State sues county for ignoring global warming in growth plan
- State sues county for ignoring global warming in growth planPosted 27 April 2007 in
The state attorney general sued San Bernardino County this week, alleging the county should have looked at global warming before adopting its new growth plan. According to Attorney General Edmund G. "Jerry" Brown Jr.,the state's main environmental law requires that any environmental impacts be examined, and the law doesn't need to be changed to require a look at greenhouse gases because it's clear they will have an impact.
Published 14 April 2007 by San Bernardino County Sun (Calif.), http://www.sbsun.com/ci_5665801
By Andrew Silva
The state attorney general sued San Bernardino County this week, alleging the county should have looked at global warming before adopting its new growth plan.
"This is the most significant issue facing the county and the world," Attorney General Edmund G. "Jerry" Brown Jr. said Friday by telephone.
It's the first suit of its kind to be filed by the state.
The state's lawsuit comes a couple of days after environmental groups sued the county on similar grounds, alleging the county's new general plan should have discussed ways to reduce greenhouse gas emissions.
Officials defend the plan, saying it follows the law and provides for sensible growth.
It's not fair to impose complex and undefined new requirements on a plan that has been in the works for years, said David Wert, county spokesman.
The state's groundbreaking law on global warming, Assembly Bill 32, wasn't signed by the governor until last September, when the general plan was in the home stretch before its final adoption last month.
"There are no state guidelines on how to address global warming in the planning process," Wert said.
Global warming wasn't raised as an issue when the county started the environmental review for the plan in October 2005, Wert said, though there were formal comments submitted by the state and others before the final plan was ratified.
The general plan is the overarching vision of where houses, businesses and open space will be over the next 25 years.
The state's global warming law calls for greenhouse gas emissions to be cut to 1990 levels by 2020.

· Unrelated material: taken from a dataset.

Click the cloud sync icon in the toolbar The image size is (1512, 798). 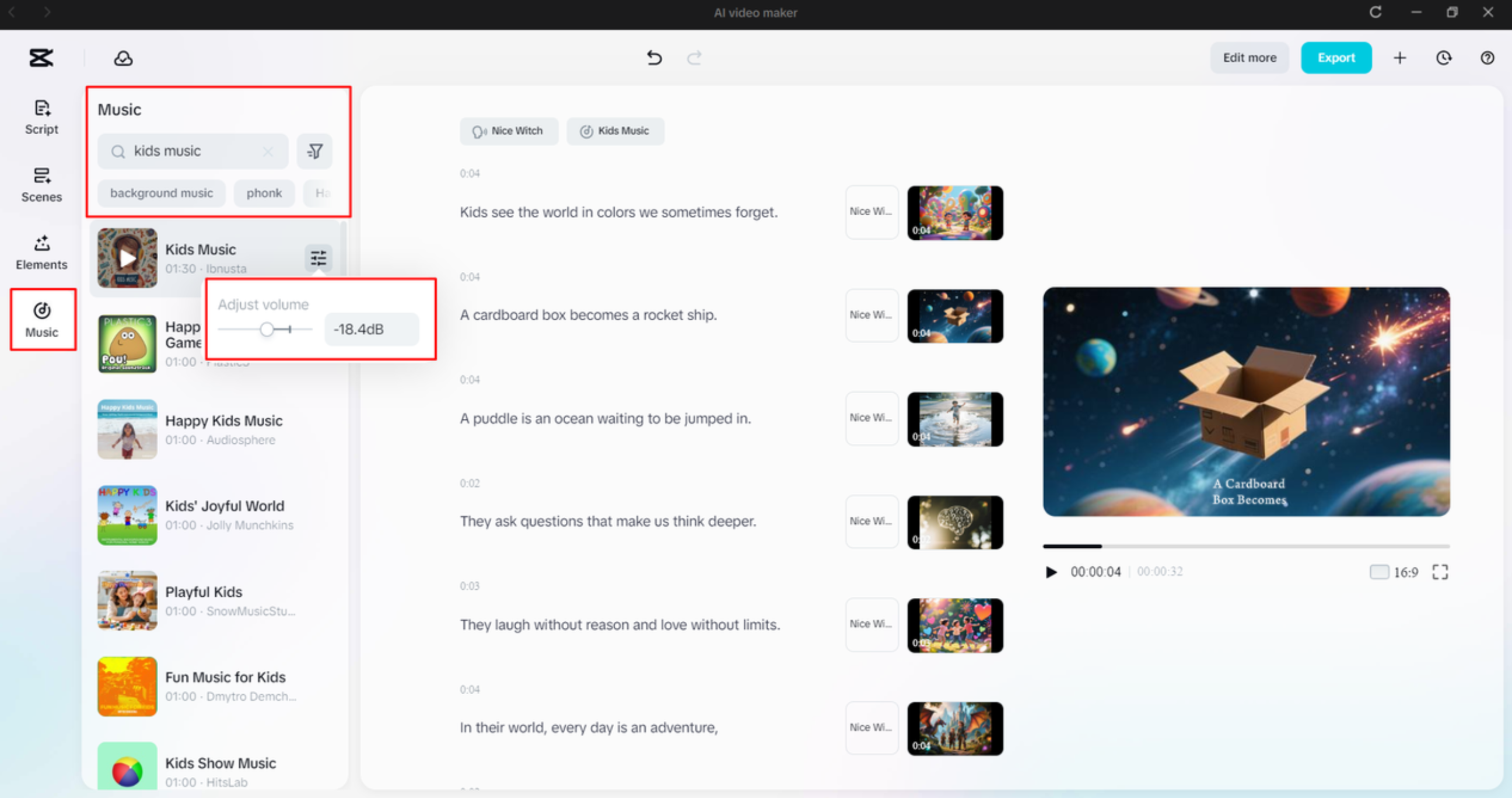coord(122,58)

That means the county's planning document will still be in effect long after the first deadline for dramatic reductions in emissions, Brown said.
"There's more development in San Bernardino County than any place, and that development should take place with climate in mind," he said.
The state's main environmental law requires that any environmental impacts be examined. The law doesn't need to be changed to require a look at greenhouse gases because it's clear they will have an impact, said.
Marin County, for example, is developing a new general plan that includes extensive requirements to reduce greenhouse emissions, said Alex Hinds, director of the Marin County Community Development Agency.
Global warming has quickly emerged as the newest issue in environmental law, and the Inland Empire is the first testing ground.
Suits that cite global warming as a reason to stop or change development plans have been filed against projects in Banning and Desert Hot Springs in Riverside County, against the sludge composting facility proposed west of Hinkley, and now two suits against San Bernardino County's general plan.
The other general plan suit was filed by the Center for Biological Diversity, the Sierra Club and the San Bernardino Valley Audubon Society.
That suit argues that global warming and drought have already made the wildfire danger more severe, and that the plan should limit growth near forested areas.
"It's really a failure to protect the health, safety and welfare of residents," said Brendan Cummings, an attorney with the Center for Biological Diversity.
Wert counters that the general plan was drafted and adopted after numerous public meetings and with input from all the communities, including those in the forest.
"This reflects what people want in their general plan," he said.